SU QUESTA SCELTA non ci sono divisioni nella maggioranza. Tutti mirano al rinvio, non solo per evitare di mettere in piazza le divisioni interne ma anche, anzi soprattutto, perché nessuno ha interesse nel risolvere la partita con Bruxelles adesso. Lo scontro aperto, inevitabile in caso di bocciatura, innescherebbe una reazione a catena che coinvolgerebbe le trattative su due questioni determinanti: il nuovo patto di stabilità e il semaforo verde di Bruxelles sulla revisione del Pnrr. Questioni di vita o di morte. La resa, oltre a implicare una pessima figura per la premier che insiste ancora sulla necessità di affrontare la questione contestualmente al patto di stabilità e all’unione bancaria, toglierebbe all’Italia un argomento importante nelle contrattazioni a Bruxelles dei prossimi mesi. Così anche Fi, ala pro-Mes della maggioranza, frena a tavoletta. «Va ratificato ma con i tempi giusti e le dovute garanzie», spiega il parlamentare Squeri e Tajani, di fronte ai gruppi parlamentari azzurri congiunti, ammette «riserve non sul Mes ma sul regolamento».

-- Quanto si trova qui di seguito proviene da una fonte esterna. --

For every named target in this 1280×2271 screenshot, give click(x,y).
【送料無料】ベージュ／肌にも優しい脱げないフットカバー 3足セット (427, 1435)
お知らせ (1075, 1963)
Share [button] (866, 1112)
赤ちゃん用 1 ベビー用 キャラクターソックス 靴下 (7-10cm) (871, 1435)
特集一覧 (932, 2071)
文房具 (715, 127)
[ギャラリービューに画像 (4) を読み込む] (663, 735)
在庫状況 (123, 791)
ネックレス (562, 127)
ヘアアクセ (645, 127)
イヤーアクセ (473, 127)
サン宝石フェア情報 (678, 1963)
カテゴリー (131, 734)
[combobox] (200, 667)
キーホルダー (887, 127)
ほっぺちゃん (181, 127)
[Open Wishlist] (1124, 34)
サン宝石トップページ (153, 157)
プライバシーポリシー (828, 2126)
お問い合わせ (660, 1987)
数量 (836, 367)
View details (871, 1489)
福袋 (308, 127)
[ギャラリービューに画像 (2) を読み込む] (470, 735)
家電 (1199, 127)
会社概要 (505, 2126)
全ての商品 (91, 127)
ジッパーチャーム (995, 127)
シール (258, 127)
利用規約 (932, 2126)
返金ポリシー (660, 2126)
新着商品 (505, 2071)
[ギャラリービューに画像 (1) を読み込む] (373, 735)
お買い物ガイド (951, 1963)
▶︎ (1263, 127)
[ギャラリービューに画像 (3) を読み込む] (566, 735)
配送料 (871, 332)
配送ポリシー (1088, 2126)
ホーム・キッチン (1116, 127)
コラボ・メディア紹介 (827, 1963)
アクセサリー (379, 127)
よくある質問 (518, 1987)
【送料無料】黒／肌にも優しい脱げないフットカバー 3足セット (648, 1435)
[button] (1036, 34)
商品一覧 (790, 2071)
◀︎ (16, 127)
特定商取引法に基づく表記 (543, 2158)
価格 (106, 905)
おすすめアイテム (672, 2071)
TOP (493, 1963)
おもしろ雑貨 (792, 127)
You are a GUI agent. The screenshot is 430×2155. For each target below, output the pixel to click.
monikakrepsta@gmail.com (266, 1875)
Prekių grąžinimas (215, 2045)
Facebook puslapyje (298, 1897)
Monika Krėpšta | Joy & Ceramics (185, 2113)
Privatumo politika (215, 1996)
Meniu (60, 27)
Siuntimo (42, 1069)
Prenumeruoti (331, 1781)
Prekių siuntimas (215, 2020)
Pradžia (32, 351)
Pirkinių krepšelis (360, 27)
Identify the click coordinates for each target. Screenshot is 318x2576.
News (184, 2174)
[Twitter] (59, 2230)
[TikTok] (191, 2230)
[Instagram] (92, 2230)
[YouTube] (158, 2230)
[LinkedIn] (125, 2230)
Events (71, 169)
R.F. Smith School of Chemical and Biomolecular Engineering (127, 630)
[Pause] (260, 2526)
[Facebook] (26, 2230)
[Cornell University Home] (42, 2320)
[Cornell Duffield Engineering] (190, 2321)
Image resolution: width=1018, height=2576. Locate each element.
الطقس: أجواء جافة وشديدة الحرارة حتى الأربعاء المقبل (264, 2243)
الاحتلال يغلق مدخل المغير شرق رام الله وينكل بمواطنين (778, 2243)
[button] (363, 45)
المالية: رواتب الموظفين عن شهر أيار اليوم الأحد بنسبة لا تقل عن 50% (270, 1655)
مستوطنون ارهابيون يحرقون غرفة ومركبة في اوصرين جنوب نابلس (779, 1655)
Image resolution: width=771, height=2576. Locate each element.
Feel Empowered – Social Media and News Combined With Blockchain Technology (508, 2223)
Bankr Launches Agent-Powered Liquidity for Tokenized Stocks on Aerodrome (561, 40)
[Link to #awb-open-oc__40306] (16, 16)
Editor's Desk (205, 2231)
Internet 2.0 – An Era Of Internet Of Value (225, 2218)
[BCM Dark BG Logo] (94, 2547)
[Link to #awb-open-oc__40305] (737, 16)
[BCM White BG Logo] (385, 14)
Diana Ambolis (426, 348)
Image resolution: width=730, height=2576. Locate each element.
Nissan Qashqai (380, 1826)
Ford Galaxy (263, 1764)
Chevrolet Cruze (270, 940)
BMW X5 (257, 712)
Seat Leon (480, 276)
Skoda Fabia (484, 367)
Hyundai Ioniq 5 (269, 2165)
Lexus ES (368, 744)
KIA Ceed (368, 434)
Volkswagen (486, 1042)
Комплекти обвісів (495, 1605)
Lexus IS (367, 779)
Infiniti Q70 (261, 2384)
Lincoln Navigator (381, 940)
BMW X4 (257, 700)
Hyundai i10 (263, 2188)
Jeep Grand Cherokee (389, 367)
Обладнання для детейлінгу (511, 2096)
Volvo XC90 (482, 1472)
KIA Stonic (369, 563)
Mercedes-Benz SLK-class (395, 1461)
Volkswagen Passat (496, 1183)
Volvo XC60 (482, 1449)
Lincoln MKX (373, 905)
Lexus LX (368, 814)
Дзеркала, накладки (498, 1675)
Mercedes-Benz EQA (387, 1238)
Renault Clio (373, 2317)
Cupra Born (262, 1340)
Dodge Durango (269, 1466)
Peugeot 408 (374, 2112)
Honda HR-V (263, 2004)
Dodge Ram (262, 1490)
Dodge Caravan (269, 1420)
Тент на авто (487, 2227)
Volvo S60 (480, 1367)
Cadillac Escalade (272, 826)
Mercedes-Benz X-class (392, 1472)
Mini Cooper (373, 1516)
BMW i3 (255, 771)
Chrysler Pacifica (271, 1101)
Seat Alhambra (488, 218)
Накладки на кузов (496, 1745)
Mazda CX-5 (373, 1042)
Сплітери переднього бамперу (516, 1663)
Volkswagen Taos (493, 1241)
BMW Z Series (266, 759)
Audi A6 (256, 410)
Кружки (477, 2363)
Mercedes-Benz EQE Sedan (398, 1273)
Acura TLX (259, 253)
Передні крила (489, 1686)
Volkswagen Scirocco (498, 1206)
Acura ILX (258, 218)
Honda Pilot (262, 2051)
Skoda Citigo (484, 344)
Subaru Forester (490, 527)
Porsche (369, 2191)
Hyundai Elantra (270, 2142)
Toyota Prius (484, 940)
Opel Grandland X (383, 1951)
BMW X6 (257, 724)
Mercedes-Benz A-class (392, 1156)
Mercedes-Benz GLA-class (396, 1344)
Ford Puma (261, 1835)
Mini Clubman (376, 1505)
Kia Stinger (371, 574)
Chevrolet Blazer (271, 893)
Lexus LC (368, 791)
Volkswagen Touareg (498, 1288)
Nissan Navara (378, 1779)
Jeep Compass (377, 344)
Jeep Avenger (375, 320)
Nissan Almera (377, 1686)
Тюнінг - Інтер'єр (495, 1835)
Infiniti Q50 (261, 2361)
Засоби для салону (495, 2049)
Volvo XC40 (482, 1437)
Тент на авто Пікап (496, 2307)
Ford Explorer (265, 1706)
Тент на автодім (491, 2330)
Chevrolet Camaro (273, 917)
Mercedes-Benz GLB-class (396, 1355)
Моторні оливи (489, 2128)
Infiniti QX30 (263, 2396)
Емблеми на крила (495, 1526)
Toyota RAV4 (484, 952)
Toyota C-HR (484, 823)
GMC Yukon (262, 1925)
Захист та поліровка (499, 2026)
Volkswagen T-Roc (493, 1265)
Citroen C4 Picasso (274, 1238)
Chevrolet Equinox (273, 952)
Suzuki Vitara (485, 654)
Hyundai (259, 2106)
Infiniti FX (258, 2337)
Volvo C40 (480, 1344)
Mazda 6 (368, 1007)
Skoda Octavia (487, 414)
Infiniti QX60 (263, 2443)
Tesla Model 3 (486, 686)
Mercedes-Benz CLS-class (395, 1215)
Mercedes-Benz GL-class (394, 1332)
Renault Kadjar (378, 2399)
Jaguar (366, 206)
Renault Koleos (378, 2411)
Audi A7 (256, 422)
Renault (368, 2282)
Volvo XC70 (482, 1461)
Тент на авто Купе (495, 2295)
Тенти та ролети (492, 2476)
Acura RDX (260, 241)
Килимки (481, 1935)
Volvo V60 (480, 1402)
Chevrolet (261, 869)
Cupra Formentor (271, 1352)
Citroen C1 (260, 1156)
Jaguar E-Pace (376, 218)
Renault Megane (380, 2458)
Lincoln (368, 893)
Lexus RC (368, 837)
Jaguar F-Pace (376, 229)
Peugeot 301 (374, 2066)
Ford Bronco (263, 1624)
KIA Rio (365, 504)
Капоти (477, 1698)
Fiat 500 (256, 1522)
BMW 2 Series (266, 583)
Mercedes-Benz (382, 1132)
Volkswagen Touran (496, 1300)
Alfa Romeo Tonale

PER LA LEGA, con la sensibile eccezione del ministro dell’Economia Giorgetti sempre più palesemente orientato al sì, non si tratta di riserve ma di fermissima opposizione. «La valutazione del Mef favorevole al Mes è solo tecnica. Ma politicamente tutto il centrodestra ha sempre sostenuto che in questo momento il Mes non è uno strumento utile per il Paese», va giù secco Salvini e la premier, almeno per ora, è d’accordo con lui: serve «un rinvio in vista del rinvio». Alla scelta sul Mes si arriverà solo dopo la trattativa a tutto campo e a quel punto, se si troverà un’intesa sul patto di stabilità, gli stessi dirigenti della Lega fanno capire che non si metteranno di traverso più che tanto.

LO SHOWDOWN IN AULA sul Mes sarà per ora evitato ma la partita europea dei prossimi mesi sarà per Meloni decisiva e tutt’altro che facile. Se dovesse andare male la sua maggioranza diventerebbe una giungla infida e a guaio si sommerebbe guaio. L’incidente Lotito-Damiani in commissione Lavoro al Senato, mercoledì, ha infatti svelato quanto pericolante sia la situazione dentro Fi. Ieri è stato convocato per il 15 luglio il Consiglio nazionale che eleggerà Tajani presidente fino al congresso, in data da destinarsi. Tesoriere, al posto di Antonio Messina, diventerà Fabio Roscioli, ex avvocato del defunto capo e uomo di fiducia della famiglia. A decidere sulle sorti del partito sarà proprio la famiglia e molti immaginano che Marta Fascina, scomparsa per ora dai radar, aspetti solo la lettura del testamento venerdì prossimo per rientrare in campo. Tutti passaggi che incideranno sulla fragile tregua imposta alle bande azzurre dalla necessità più che dalla convinzione. Se quella tregua reggerà o se Fi si trasformerà in un partito balcanizzato e dunque incontrollabile è l’ennesima incognita che grava sull’estate di Giorgia Meloni.